Yes, and as I've said before, you are in a very similar boat. The foundations of my views are built on a base of sand. And yours are built on a base of sand, but you close your eyes and pretend there is a concrete slab there. A concrete slab that cannot be seen, touched, tasted, tested, or examined. And its a concrete slab that is, by the very way you would define it, beyond our comprehension to begin with. And your religion is broken into tens of thousands of groups all claiming to understand the concrete slab just a little bit differently. And a world full of thousands of other groups of people claiming to have foundations for their view built on sound material that doesn't even resemble your concrete. At what point in all of this absurdity do we succumb to humility and admit that 'we don't know'.
edit: The thing that I would like to agree on with you is that morality is a difficult topic. And if we can agree on moral and legal goals that broadly promote human well being, I think there is room for different ideas to coexist and have some level of mutual respect for one another.

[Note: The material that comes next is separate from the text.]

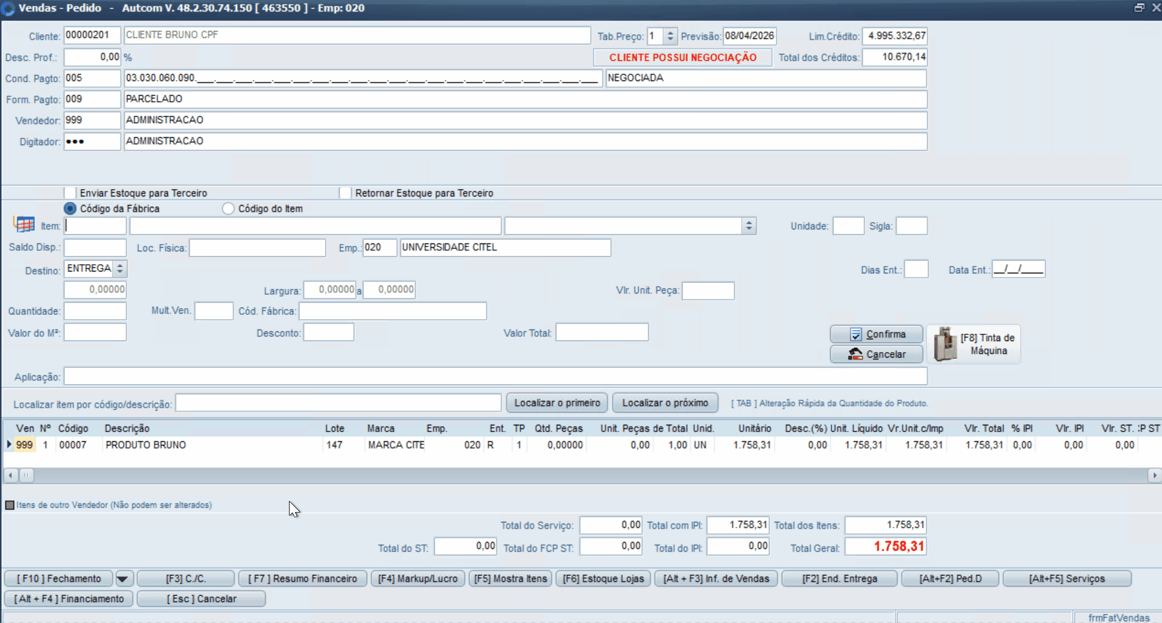Open F7 Resumo Financeiro
This screenshot has height=623, width=1162.
click(x=303, y=579)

I don't know if you have children. If you do. . . We both love our children. We both want our children to grow up happy, well adjusted, and prepared for life. Neither of us wants to harm the other. This is our common ground. We do not need to share all of the same universal truths to get to this point. But, there has to be a level of mutual respect. If you do not respect my views or believe I should be permitted to live according to them insomuch as it does not affect you. . . . then there is no common ground. I can only meet you half way.

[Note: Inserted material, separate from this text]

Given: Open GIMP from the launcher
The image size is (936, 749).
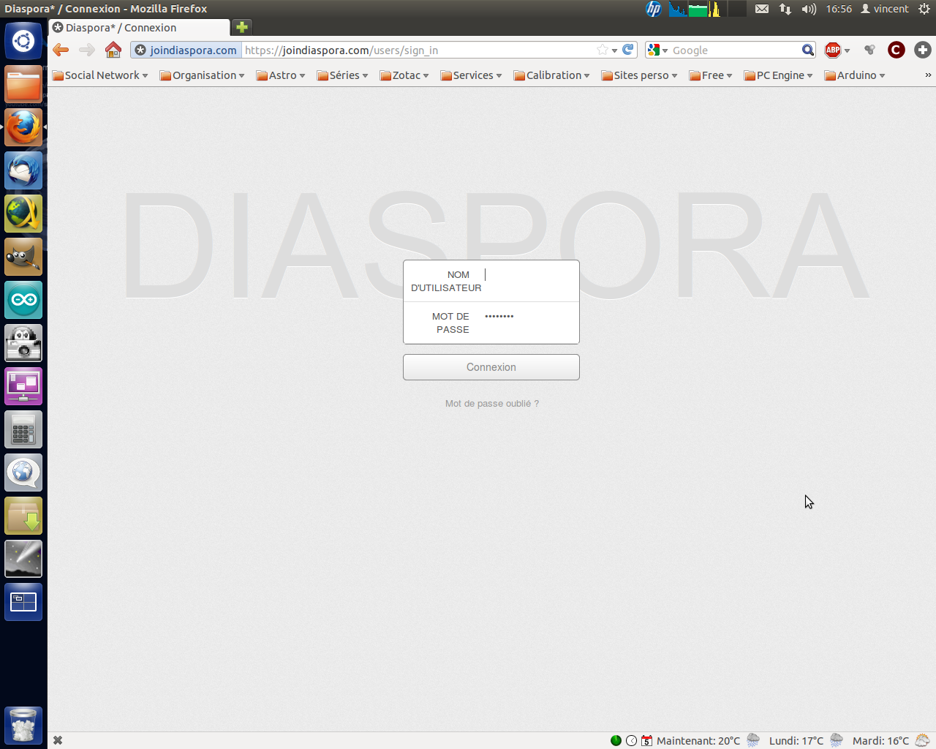Looking at the screenshot, I should 23,257.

I don't know what you are specifically talking about here, but I would guess that I likely would agree with your position. . . . . though I may take a different route to get there.Quote:
we're to the point where doctors are telling children and their parents that they can pause their natural development without any negative consequences despite all evidence to the contrary. You're saying there's no value in the truth unless I can convince everyone of it. I say that's preposterous. So now what?
I take issue with at as justification for law in a system of government that is not supposed to show preference to one religion or another.Quote:
Edit: do you take issue with the catechism, or its content? Just curious.
As far as the content of the catechism is concerned? Divorce is often very difficult for spouses and for children. It can cause anxiety, grief, trauma, all sorts of pain. With children involved, I do not see divorce as something light. There are real consequences. But, the same can be said for lots of different parenting decisions. Parenting decisions should still be the right of the parents and not the government.